━━━ Records for processing
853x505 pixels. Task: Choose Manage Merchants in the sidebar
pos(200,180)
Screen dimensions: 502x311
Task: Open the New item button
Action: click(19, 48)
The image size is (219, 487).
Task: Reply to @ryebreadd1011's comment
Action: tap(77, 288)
━━━━━━
▶ [What you should do] The data is to be given again in full, with every line exact.

▶ [Exercise answer]
853x505 pixels. Task: Choose Manage Merchants in the sidebar
pos(200,180)
Screen dimensions: 502x311
Task: Open the New item button
Action: click(19, 48)
The image size is (219, 487).
Task: Reply to @ryebreadd1011's comment
Action: tap(77, 288)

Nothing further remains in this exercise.